Le parti El Karama, lui, a préféré les chiffres au discours. Son président Mohamed Daoui a annoncé lors d’une conférence de presse que la formation « a déposé les listes de ses candidats au niveau de 28 wilayas à travers le pays », après avoir « entamé la mobilisation de ses bases à travers les différentes wilayas, afin de remplir les conditions légales requises ». M. Daoui a présenté ces législatives comme « une étape importante pour conforter la présence du parti sur la scène politique » et a évoqué la poursuite du travail organisationnel en vue des élections locales à venir. Une logique de fond de carte, en somme : être présent partout pour peser dans les prochains scrutins.
Sawt Echaab a affiché des ambitions plus larges. Son président Lamine Osmani a annoncé le dépôt de 58 listes de candidatures — 54 à l’intérieur du pays et quatre pour les circonscriptions de la diaspora — et a appelé à « une large participation » au scrutin, « convaincu que la poursuite de la concrétisation du rêve des chouhada d’édifier une Algérie forte, dotée d’institutions solides, requiert une classe politique forte ». M. Osmani a insisté sur la mobilisation des jeunes électeurs, qu’il a présentée comme « un défi qui requiert un discours politique fort ». Discours rodé, couverture territoriale réelle : Sawt Echaab se positionne parmi les formations qui visent une représentation effective à l’APN.
TAJ, de son côté, a joué la carte de la diversité interne.

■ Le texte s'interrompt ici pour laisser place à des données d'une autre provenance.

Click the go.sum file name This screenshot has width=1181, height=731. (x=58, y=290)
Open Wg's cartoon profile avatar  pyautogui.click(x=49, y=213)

La présidente Fatima Zohra Zerouati a détaillé une présence dans plusieurs grandes wilayas, « s’étendant de l’extrême sud au nord du pays, à l’instar d’Alger, Oran, Skikda, Djelfa, El Bayadh et In Salah », avec deux circumscriptions à l’étranger — Marseille et Lille. Les chiffres sur la composition des listes ont retenu l’attention : 40 % de femmes, trois têtes de liste féminines, 55 % de jeunes, plus de 80 % d’universitaires. Le parti participera sous le slogan « Nous nous engageons avec vous ». Ces données traduisent une volonté de moderniser l’image du parti autant que de séduire un électorat jeune et diplômé.
Du côté du Parti des travailleurs, Louisa Hanoune a présidé samedi une réunion du bureau de wilaya d’Alger consacrée au bilan des candidatures. La secrétaire générale a justifié la participation du PT par la nécessité de « contribuer à la protection du pays contre les menaces extérieures en prenant part au renouveau institutionnel » — cadrage souverainiste qui lui est habituel. Elle a indiqué que le parti « s’attelle à l’élaboration de son plan d’action pour la campagne électorale, qui sera animée à travers l’ensemble des wilayas du pays », ajoutant que les listes validées « comprennent des compétences et des jeunes pleinement investis capables de défendre le programme du parti ».
Le Front des forces socialistes, lui, a choisi une autre géographie pour sa communication. Son premier secrétaire national Youcef Aouchiche s’est rendu jeudi soir à Illizi, dans l’extrême sud-est du pays, pour une rencontre avec les militants locaux. Il y a abordé la participation du parti aux législatives, mais aussi les questions de développement local, d’emploi des jeunes et de sécurité alimentaire et énergétique — signaux destinés à une wilaya dont les préoccupations diffèrent de celles des grandes métropoles du nord. Le déplacement lui-même est un message : le FFS entend exister au-delà de ses bastions traditionnels.